A Durable Bullpen Workhorse Whose Lone Minnesota Season Still Resonates
Wayne Allan Granger, one of baseball’s earliest true relief specialists and a model of late 1960s durability, passed away on February 25, 2026, at age 81. A veteran of nine big-league seasons and 451 appearances, Granger pitched for seven organizations, but his single season with the Minnesota Twins remains a compelling chapter in both his career and the franchise’s early 1970s story.
Early Life and Rise to the Majors
Born March 15, 1944, in Springfield, Massachusetts, Granger grew up in the small town of Huntington, where he became a multi-sport standout and a dominant high-school pitcher. After attending Springfield College, he signed as a free agent with the St. Louis Cardinals in 1965 and converted to relief shortly afterward. His low three-quarters delivery and heavy sinker became his signature.
Granger broke into the majors in 1968 with St. Louis and quickly became one of the most heavily used relievers in baseball. His 1969 season with Cincinnati—90 appearances, setting a major-league record—cemented his reputation as a durable, trusted bullpen arm. He followed that with a league leading 35 saves in 1970, earning back-to-back Sporting News NL Fireman of the Year awards.
Minnesota Twins: A Promising Start and a Tumultuous Summer (1972)
The Twins acquired Granger from Cincinnati on December 3, 1971, sending left-hander Tom Hall to the Reds. Minnesota believed it was adding a proven late-inning stabilizer to pair with Dave LaRoche. For the first two months of 1972, Granger looked like the All-Star caliber reliever he had been in Cincinnati. He retired 19 of the first 22 left-handed batters he faced and posted a 0.85 ERA through the end of June, collecting five saves in his first seven appearances. His sinker was crisp, and his command sharp.
A mid-season slide
Then came a stretch of unusually long outings by Twins starters, leaving Granger idle for nearly two weeks. For a rhythm dependent sinkerballer, the layoff proved costly. His arm slot drifted lower, his sinker began to elevate, and he surrendered nine earned runs in early July—more than double his total from the season’s first two and a half months.
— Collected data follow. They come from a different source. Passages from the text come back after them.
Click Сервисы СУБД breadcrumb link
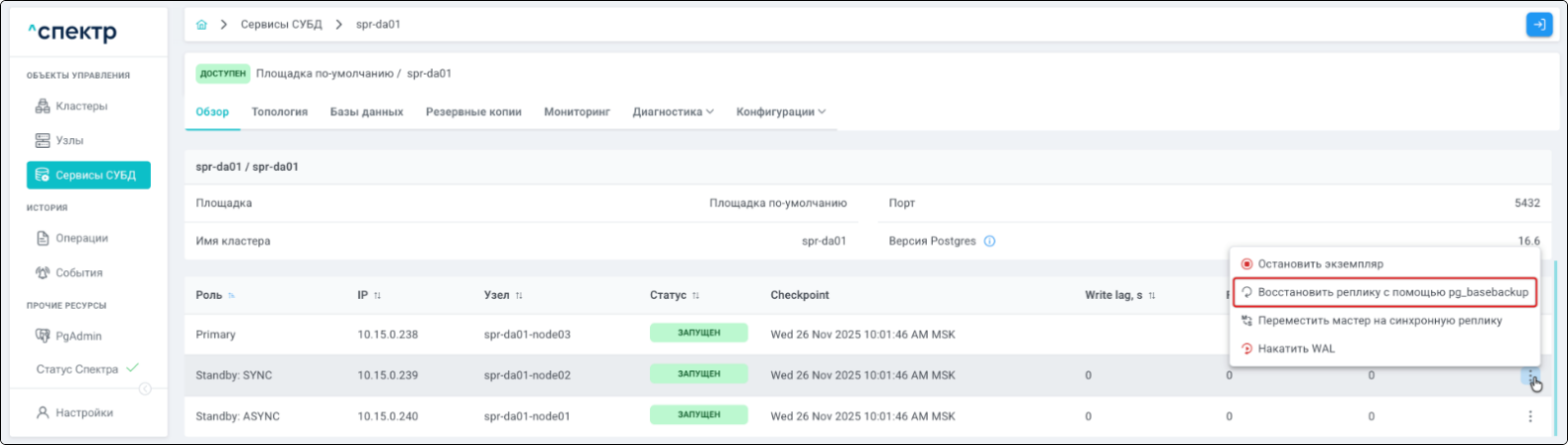This screenshot has height=445, width=1568. [x=281, y=25]
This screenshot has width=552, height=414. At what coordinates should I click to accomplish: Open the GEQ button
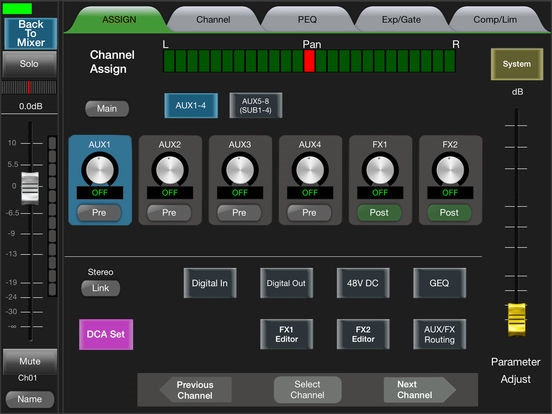click(439, 283)
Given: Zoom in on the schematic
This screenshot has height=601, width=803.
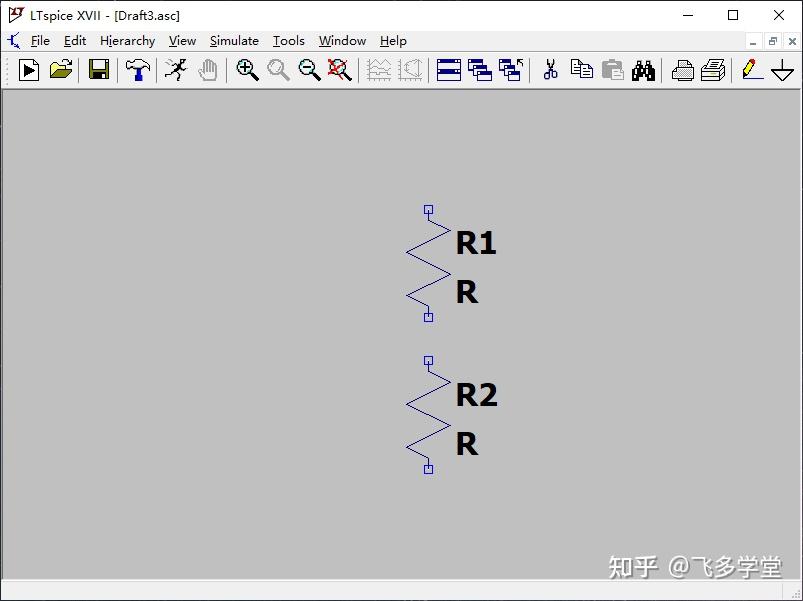Looking at the screenshot, I should 246,70.
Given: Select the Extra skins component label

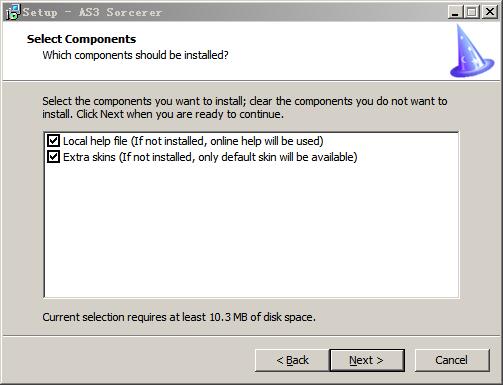Looking at the screenshot, I should tap(210, 157).
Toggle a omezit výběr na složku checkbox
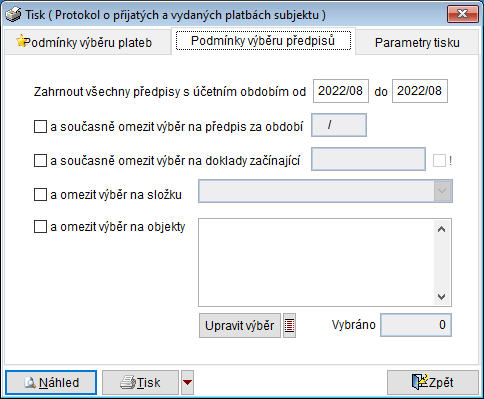Screen dimensions: 484x399 click(x=40, y=194)
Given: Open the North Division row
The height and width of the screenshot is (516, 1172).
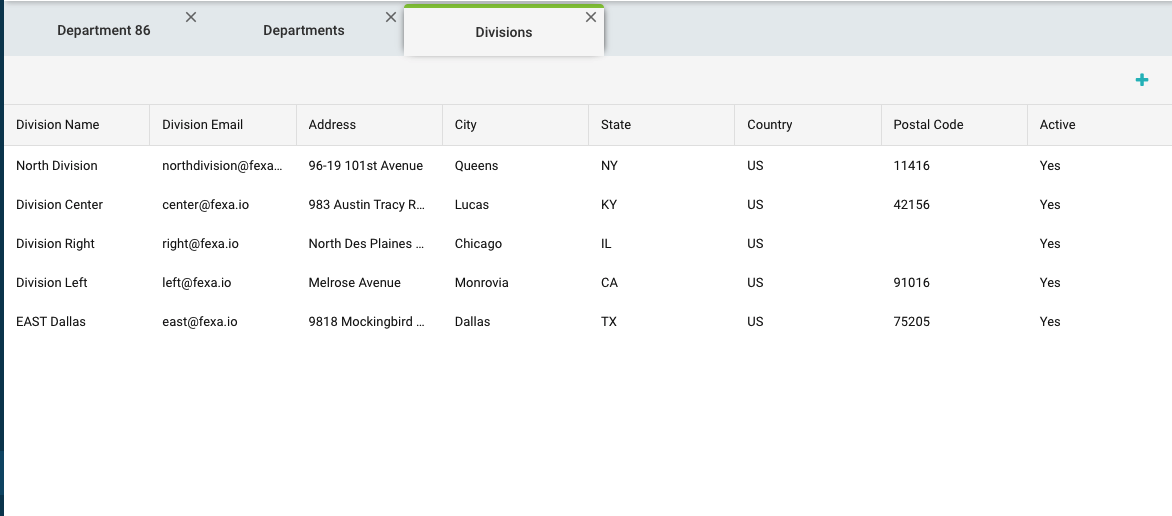Looking at the screenshot, I should point(57,166).
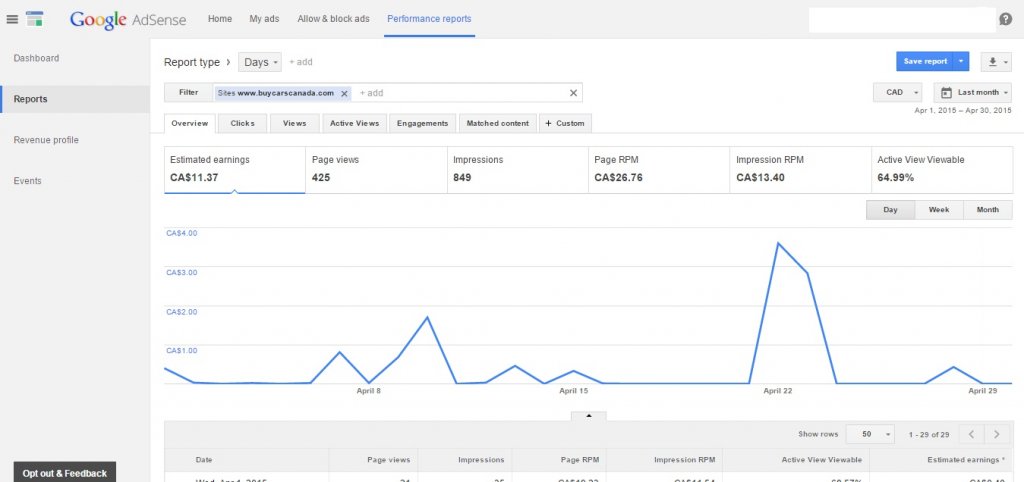Click the Opt out & Feedback button

(65, 473)
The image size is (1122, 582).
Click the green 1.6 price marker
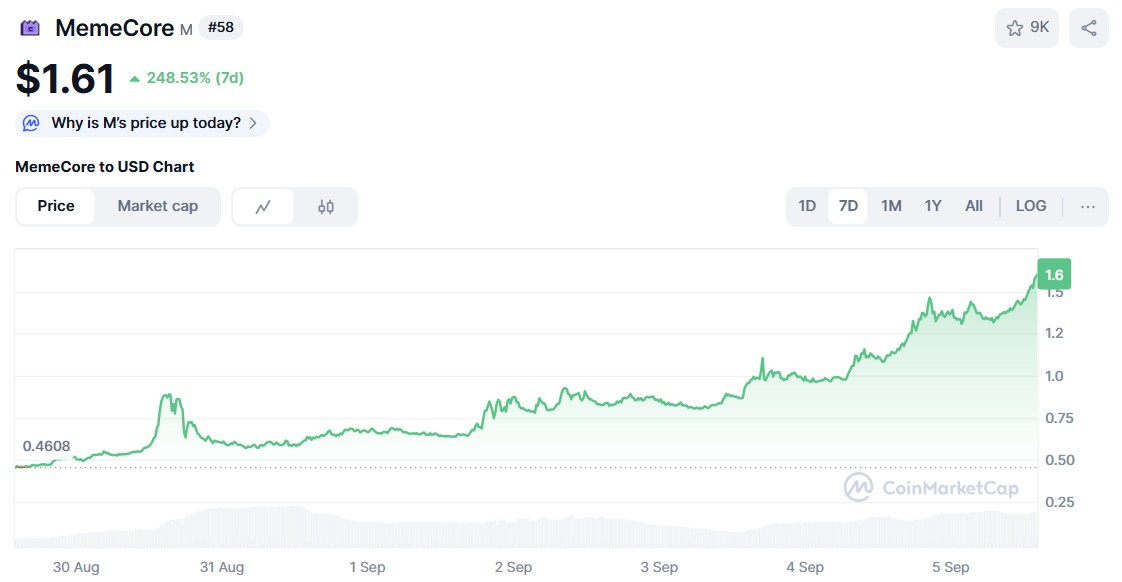pos(1054,273)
Clubhouse friction and a quick exit

Granger’s season grew more complicated when he publicly criticized the team’s same day travel to New York, a comment that irritated the front office. The firing of manager Bill Rigney—his strongest internal supporter—further weakened his standing. By October, team president Calvin Griffith hinted at “getting rid of some rebels,” widely interpreted as referring to Granger and LaRoche. On November 29, 1972, the Twins traded him back to St. Louis.
Minnesota by the numbers
- 63 games, all in relief
- 4–6 record
- 3.01 ERA
- 19 games finished
- 89.2 innings, with only 7 home runs allowed
Even with the midseason turbulence, Granger delivered a solid year—one that still stands as an intriguing “what if” in Twins bullpen history.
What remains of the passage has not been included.